Step 3: Extract One Responsibility at a Time
# Extract one responsibility per task, verify after each
codex "Extract the inventory check logic from handleCheckout into
checkInventoryAvailability(items): Promise<void>.
The function should throw InsufficientStockError if stock is insufficient.
Replace the inline logic in handleCheckout with a call to the new function."
npm test # Verify after every extraction
codex "Extract the payment processing logic from handleCheckout into
processPaymentTransaction(paymentInfo, amount): Promise<string>,
returning a transaction ID. Replace inline logic in handleCheckout."
npm test
| Function Size | Recommended Strategy | Extraction Granularity |
|---|---|---|
| 50–100 lines | Identify 2–3 responsibilities and extract directly | One responsibility per task |
| 100–300 lines | Map responsibilities first, then extract from innermost to outermost | 3–5 tasks, one responsibility each |
| 300+ lines | Consider splitting into separate classes or modules, not just functions | Extract to private methods first, then evaluate class splitting |
8. FAQ
Will Codex refactoring change my function behavior?
No — as long as you explicitly state "preserve behavior" or "keep the function signature unchanged" in your prompt. Codex keeps function inputs and outputs identical, restructuring only the internals. That said, language models are not perfect. For absolute certainty, run your test suite after every refactoring task. Including "run npm test after refactoring and confirm all tests pass" in your prompt is the gold-standard practice.
How do I ensure refactoring doesn't introduce bugs?
Use a three-layer safety net:
- Preview phase: Use
--dry-runto review the scope of changes before applying anything - Isolation phase: Work on a git branch so you can
git checkout .to revert instantly - Verification phase: Generate test coverage before refactoring, then run tests after to confirm behavior is unchanged
Writing "run npm test after every refactoring task" into AGENTS.md makes Codex do this automatically, with no manual reminder needed.

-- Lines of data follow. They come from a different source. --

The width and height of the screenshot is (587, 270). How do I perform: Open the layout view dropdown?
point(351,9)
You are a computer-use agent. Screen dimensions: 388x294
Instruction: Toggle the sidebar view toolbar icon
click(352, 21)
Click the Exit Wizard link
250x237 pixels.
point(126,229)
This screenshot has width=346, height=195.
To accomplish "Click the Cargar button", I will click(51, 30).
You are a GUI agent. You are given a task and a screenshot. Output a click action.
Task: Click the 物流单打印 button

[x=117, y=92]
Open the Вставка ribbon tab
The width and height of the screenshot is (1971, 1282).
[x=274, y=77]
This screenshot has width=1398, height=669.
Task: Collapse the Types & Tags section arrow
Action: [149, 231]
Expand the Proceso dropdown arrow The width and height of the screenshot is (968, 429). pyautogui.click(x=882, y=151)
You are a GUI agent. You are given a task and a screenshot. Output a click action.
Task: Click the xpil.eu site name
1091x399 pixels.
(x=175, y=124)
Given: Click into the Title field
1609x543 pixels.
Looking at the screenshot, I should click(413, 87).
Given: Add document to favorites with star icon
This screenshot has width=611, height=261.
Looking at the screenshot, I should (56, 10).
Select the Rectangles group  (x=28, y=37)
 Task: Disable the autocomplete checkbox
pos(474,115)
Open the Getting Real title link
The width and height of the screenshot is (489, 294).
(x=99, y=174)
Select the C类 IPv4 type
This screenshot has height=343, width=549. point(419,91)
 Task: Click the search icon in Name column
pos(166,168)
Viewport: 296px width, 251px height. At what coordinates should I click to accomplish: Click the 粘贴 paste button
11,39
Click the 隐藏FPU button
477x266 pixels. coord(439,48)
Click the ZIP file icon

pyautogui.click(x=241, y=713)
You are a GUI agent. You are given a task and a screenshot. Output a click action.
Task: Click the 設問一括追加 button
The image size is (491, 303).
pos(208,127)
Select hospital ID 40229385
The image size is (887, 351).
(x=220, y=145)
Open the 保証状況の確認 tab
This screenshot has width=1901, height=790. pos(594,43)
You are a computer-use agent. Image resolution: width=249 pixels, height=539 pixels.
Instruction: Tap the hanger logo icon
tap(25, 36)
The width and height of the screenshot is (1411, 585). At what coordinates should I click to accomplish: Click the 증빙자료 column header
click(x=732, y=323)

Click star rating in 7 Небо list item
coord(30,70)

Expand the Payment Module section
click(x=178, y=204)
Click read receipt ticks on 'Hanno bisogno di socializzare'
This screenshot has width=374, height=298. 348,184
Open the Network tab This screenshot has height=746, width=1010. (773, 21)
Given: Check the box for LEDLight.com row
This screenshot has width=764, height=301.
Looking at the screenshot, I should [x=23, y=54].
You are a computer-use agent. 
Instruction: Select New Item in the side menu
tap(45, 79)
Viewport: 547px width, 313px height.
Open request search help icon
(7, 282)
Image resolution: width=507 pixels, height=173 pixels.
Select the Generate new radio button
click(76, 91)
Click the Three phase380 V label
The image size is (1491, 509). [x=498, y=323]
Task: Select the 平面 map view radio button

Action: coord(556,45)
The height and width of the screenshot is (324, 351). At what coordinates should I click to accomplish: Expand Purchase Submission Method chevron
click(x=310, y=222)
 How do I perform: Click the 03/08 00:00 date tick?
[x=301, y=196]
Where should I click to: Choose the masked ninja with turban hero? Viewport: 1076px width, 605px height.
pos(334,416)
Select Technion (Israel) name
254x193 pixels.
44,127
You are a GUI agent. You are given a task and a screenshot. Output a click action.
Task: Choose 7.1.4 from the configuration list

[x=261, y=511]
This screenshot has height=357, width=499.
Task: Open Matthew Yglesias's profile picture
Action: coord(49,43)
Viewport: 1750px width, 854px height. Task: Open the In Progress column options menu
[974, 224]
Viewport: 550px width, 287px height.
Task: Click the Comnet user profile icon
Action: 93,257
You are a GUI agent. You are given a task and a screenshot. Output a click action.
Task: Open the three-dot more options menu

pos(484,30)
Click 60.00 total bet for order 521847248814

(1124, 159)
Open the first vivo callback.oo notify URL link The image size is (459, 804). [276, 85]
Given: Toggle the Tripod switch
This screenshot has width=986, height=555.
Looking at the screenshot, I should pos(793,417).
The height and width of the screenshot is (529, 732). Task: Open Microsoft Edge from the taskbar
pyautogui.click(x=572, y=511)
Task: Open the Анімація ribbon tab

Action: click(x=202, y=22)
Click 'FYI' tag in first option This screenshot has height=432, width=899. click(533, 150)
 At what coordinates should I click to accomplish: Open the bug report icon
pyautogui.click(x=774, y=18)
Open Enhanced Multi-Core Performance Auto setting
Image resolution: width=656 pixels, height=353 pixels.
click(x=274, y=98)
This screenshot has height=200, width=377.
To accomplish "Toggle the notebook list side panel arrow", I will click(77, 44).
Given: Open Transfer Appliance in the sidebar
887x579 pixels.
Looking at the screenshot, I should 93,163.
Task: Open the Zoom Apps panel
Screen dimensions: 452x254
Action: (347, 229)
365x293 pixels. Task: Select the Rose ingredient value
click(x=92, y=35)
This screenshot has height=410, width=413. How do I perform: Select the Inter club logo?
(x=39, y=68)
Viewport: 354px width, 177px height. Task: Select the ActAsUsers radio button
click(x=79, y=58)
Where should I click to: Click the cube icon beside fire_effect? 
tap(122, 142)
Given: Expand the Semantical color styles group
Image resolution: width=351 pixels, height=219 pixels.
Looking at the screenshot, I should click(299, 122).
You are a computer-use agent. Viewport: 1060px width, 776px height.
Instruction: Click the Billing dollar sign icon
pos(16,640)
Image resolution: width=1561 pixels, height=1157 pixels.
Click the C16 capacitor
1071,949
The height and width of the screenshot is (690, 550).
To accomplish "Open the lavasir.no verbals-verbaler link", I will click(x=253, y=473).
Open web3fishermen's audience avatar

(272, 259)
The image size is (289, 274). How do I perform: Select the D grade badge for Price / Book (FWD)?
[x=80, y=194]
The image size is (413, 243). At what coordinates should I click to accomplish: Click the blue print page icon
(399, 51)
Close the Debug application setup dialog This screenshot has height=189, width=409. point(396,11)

Is refactoring a large project (100K+ lines) feasible?
Completely feasible, but an incremental strategy is mandatory — never attempt to refactor the entire codebase in a single task. The recommended approach: refactor module by module in 200–500 line increments; start from leaf nodes (utility functions with the fewest dependencies); work inward toward core modules; track progress in AGENTS.md to maintain cross-session context. For very large codebases, using GPT-4.1's 1M token context (codex --model gpt-4.1) improves handling of modules with complex dependency graphs.
Which files does Codex read during refactoring?
Codex automatically reads: (1) files explicitly named in your prompt; (2) direct dependencies found via static analysis (import chains); (3) related test files if they exist. Use the --context flag to force-include specific files such as architecture docs or type definitions. Use .codexignore to exclude directories that don't need to be read (like node_modules). In suggest mode, the complete list of files planned for modification is displayed before any changes are applied, giving you a clear picture of what was read.